Each facet is also a metadata field/element. The person designing a faceted taxonomy is thus also designing metadata, at least some of it. There are usually more metadata fields to describe the content beyond those which comprise the taxonomy facets. For a faceted taxonomy to best serve the user who is trying to find content based on what it is and what it is about, the number of facets should be limited, such as 4-8. Metadata, however, can serve additional purposes beyond helping users find content. Metadata may describe content for purposes of full identification, source citation, or information on how the content can be used, including rights data. It needs to be decided which metadata fields will constitute a displayed faceted taxonomy for the end-user to utilize in search, and which metadata fields will not but will rather display on a selected content record.
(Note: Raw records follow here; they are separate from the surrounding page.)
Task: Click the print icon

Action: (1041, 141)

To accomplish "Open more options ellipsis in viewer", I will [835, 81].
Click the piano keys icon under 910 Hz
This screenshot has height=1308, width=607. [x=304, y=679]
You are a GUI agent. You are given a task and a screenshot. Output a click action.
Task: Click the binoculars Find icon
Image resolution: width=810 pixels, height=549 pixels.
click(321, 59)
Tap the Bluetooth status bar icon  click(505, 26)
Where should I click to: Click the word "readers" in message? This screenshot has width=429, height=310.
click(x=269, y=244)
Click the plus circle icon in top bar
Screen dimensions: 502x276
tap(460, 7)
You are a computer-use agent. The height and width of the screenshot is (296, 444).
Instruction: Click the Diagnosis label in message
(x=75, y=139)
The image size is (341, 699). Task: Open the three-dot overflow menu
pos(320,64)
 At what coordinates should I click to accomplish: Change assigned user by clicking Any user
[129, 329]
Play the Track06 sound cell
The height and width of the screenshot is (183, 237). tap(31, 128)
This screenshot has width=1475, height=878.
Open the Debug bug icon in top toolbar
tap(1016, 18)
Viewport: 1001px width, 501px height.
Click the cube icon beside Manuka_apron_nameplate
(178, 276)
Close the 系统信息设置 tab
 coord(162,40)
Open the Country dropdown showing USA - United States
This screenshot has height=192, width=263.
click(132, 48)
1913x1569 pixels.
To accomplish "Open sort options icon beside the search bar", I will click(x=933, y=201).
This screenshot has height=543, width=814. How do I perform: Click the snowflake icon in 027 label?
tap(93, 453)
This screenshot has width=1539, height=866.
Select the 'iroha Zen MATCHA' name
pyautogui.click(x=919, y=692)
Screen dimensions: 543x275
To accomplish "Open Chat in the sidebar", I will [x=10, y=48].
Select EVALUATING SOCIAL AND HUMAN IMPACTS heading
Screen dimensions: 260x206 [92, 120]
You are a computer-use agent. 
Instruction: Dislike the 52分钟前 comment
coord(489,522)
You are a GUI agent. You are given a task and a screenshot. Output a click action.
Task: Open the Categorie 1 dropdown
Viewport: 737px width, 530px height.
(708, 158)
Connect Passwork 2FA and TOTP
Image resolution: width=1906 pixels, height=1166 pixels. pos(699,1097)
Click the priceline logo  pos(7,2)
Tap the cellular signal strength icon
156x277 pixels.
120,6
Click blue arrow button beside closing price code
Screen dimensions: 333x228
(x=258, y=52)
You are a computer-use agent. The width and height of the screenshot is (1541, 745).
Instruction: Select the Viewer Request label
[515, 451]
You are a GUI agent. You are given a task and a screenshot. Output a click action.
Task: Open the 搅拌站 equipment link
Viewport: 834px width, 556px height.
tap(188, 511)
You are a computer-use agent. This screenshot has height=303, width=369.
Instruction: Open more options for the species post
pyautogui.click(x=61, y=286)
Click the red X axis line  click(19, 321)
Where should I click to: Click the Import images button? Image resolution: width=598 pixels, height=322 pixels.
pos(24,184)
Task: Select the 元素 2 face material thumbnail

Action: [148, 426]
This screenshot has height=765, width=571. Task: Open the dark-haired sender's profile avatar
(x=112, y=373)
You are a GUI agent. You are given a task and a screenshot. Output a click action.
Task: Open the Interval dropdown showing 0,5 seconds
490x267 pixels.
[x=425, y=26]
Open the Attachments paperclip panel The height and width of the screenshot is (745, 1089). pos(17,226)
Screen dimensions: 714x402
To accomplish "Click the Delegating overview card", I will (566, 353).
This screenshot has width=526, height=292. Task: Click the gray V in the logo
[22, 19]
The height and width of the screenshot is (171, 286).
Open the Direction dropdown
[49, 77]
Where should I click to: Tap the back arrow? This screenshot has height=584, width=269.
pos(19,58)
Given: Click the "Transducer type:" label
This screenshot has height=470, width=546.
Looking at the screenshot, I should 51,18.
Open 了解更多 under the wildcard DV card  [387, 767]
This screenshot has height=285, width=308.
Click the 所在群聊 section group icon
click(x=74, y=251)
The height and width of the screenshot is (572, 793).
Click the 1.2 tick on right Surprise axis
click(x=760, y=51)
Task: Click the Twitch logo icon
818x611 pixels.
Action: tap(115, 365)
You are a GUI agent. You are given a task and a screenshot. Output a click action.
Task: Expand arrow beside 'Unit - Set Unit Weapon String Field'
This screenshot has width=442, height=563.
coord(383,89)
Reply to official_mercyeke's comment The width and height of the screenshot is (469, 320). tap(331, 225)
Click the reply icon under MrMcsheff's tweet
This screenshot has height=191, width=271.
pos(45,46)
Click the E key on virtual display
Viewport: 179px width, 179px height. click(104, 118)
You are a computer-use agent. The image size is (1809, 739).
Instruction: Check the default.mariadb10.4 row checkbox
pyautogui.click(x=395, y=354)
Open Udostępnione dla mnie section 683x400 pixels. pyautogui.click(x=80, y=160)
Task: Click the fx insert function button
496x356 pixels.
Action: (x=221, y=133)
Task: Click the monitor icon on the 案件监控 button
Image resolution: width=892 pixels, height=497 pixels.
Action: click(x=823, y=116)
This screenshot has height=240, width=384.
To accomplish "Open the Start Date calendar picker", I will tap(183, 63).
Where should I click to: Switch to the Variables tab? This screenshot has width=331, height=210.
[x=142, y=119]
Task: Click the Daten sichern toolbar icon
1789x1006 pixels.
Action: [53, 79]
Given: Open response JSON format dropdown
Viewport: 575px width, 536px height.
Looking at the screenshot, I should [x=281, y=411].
On the other hand, there may be additional metadata fields beyond the scope and definition of “taxonomy” that are nevertheless made available to the end-user to filter/refine results alongside the other, taxonomy facets. These could be for author/creator, date, title keyword, text keyword, file format, etc. Sometimes the distinction between taxonomy facet and other metadata in this case is not so clear, such as for Document/Content Type, Audience, or Language, when these fields utilize controlled vocabularies. Due to this overlap and blurred distinction between taxonomy facets and displayed metadata for filtering, it is a good idea to design the taxonomy and metadata together as an integrated strategy.